▸ **Prompt**
From the records below, set down exactly the lines starting with the line that contains "Screen dimensions: 875x644" and going on through the line that contains "This screenshot has height=1044, width=1121.". Nothing else is wanted.
* * *
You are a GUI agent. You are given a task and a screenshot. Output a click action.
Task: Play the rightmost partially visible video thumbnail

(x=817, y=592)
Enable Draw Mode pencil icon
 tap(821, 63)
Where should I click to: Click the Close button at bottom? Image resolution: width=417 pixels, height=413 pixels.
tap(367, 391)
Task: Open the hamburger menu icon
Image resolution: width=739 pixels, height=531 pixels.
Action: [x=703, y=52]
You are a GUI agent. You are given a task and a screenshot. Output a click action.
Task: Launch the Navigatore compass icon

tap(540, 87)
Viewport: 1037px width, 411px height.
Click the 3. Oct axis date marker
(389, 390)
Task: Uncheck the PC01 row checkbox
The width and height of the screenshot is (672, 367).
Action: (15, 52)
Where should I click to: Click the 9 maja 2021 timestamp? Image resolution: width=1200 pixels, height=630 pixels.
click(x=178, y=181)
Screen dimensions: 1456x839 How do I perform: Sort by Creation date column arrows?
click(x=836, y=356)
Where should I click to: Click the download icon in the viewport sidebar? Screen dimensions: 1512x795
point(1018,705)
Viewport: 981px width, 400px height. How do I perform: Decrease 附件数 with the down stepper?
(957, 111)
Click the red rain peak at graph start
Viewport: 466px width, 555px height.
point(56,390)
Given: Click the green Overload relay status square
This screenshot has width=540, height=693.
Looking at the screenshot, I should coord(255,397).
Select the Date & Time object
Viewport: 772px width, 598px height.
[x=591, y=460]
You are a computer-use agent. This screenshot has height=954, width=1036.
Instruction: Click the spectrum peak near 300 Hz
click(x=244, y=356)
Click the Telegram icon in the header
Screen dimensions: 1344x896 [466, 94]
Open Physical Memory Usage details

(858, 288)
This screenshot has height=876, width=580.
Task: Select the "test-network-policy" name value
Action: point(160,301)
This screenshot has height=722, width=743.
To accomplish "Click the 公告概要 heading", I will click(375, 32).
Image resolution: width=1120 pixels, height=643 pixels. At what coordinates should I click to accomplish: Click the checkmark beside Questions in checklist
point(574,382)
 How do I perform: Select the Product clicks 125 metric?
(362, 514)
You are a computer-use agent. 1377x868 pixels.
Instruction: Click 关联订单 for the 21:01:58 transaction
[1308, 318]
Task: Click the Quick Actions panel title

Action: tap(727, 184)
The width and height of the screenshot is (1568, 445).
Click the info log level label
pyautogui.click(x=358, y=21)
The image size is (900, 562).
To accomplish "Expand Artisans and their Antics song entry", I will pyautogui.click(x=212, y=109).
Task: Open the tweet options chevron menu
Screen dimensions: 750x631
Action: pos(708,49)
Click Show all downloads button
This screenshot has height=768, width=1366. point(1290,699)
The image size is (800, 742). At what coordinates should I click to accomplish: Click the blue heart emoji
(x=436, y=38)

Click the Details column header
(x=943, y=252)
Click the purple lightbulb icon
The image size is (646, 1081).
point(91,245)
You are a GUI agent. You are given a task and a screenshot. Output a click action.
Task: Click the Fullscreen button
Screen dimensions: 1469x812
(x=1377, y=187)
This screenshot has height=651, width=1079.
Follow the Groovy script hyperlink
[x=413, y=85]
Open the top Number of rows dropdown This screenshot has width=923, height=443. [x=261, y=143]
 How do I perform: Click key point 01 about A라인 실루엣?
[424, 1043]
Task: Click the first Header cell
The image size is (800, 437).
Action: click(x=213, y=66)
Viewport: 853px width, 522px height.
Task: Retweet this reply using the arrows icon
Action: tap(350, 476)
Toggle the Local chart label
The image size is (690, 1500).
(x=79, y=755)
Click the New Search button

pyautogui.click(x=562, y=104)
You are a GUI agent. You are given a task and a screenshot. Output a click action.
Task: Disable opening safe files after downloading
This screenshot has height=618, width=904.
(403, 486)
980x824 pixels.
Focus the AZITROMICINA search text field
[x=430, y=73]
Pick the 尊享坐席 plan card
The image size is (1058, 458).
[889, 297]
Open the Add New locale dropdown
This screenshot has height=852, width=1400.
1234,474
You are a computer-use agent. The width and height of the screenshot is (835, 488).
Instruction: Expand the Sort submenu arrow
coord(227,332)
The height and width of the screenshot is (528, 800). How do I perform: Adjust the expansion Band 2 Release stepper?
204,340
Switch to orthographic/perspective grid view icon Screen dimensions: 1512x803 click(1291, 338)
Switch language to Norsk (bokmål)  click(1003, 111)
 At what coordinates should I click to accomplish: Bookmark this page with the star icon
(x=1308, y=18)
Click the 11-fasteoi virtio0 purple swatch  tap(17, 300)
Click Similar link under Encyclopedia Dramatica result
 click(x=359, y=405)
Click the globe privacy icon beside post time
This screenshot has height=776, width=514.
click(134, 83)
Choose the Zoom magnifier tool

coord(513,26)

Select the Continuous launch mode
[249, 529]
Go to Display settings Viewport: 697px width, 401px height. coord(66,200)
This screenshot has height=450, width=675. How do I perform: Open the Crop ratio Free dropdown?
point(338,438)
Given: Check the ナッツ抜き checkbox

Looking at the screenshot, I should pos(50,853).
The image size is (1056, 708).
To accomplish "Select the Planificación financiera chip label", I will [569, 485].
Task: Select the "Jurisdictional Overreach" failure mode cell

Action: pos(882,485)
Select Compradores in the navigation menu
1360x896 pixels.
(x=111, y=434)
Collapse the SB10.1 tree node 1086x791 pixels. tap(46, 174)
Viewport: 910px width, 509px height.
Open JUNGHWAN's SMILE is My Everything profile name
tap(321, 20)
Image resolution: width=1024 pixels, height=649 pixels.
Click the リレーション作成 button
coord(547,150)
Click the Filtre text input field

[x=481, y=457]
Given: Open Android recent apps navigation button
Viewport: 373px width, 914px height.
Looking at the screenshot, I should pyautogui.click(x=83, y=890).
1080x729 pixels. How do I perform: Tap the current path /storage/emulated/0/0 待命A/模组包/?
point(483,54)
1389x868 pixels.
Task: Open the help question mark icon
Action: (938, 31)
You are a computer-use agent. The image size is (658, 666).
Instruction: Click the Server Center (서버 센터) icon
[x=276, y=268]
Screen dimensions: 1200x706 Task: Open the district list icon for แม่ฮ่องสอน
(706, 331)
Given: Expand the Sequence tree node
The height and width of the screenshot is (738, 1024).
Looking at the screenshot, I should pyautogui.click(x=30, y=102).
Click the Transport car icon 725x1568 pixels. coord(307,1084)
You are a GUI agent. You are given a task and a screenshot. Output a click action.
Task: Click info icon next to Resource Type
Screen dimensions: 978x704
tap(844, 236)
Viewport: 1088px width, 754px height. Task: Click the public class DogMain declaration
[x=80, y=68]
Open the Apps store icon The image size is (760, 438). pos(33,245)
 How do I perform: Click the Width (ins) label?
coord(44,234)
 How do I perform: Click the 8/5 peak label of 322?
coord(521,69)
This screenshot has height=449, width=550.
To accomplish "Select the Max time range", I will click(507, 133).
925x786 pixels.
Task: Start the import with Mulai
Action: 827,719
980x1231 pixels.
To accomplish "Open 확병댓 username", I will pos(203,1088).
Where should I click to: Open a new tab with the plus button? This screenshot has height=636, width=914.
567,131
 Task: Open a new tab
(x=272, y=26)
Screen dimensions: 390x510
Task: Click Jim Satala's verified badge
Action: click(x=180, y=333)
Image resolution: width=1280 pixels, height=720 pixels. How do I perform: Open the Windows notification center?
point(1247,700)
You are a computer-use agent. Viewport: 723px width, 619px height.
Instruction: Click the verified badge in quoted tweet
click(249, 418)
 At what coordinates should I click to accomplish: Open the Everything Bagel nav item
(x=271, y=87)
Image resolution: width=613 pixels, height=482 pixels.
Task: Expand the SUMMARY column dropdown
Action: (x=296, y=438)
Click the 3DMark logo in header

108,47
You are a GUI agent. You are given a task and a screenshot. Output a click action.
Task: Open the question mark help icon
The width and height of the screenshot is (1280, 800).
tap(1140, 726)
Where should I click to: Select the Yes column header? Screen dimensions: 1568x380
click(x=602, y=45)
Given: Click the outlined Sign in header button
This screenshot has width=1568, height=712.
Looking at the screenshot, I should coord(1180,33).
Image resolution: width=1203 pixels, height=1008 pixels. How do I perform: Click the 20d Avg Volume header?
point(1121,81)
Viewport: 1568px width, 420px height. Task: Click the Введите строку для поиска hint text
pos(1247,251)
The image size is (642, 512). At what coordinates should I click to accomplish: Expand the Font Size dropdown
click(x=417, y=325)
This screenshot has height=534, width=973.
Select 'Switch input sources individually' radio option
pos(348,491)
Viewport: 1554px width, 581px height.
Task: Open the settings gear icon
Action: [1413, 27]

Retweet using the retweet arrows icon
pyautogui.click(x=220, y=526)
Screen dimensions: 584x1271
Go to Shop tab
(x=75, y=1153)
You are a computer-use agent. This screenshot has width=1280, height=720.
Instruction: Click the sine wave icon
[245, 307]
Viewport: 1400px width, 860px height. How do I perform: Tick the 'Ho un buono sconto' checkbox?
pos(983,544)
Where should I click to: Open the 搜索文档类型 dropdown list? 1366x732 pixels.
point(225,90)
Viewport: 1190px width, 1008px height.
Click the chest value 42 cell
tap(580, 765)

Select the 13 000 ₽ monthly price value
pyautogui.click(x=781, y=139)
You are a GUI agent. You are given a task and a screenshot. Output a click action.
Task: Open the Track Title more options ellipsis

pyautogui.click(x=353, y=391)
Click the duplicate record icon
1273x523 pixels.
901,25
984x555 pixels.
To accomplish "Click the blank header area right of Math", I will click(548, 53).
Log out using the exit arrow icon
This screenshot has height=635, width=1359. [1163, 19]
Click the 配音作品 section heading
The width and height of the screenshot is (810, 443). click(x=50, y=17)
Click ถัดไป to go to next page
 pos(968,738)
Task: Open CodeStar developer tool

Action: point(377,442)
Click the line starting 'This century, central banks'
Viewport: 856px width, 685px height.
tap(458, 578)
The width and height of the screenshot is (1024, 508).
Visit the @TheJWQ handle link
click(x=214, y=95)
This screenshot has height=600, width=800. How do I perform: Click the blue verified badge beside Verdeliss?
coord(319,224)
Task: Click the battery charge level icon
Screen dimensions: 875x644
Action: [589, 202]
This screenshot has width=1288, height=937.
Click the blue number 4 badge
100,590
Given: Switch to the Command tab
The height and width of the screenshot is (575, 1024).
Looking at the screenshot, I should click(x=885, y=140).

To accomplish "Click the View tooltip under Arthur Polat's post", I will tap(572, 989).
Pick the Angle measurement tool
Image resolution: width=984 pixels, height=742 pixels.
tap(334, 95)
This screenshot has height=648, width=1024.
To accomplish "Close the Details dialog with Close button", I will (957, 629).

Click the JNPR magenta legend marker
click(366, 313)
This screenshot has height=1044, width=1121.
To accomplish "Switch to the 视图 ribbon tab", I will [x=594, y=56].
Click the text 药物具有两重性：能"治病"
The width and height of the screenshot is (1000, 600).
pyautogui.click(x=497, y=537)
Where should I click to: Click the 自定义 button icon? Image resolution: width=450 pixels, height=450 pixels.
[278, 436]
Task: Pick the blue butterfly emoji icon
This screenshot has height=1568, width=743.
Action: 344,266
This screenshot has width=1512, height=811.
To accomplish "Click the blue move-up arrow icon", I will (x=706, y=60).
* * *
▸ **Written solution**
Screen dimensions: 875x644
Action: [589, 202]
This screenshot has width=1288, height=937.
Click the blue number 4 badge
100,590
Given: Switch to the Command tab
The height and width of the screenshot is (575, 1024).
Looking at the screenshot, I should click(x=885, y=140).

To accomplish "Click the View tooltip under Arthur Polat's post", I will tap(572, 989).
Pick the Angle measurement tool
Image resolution: width=984 pixels, height=742 pixels.
tap(334, 95)
This screenshot has height=648, width=1024.
To accomplish "Close the Details dialog with Close button", I will (957, 629).

Click the JNPR magenta legend marker
click(366, 313)
This screenshot has height=1044, width=1121.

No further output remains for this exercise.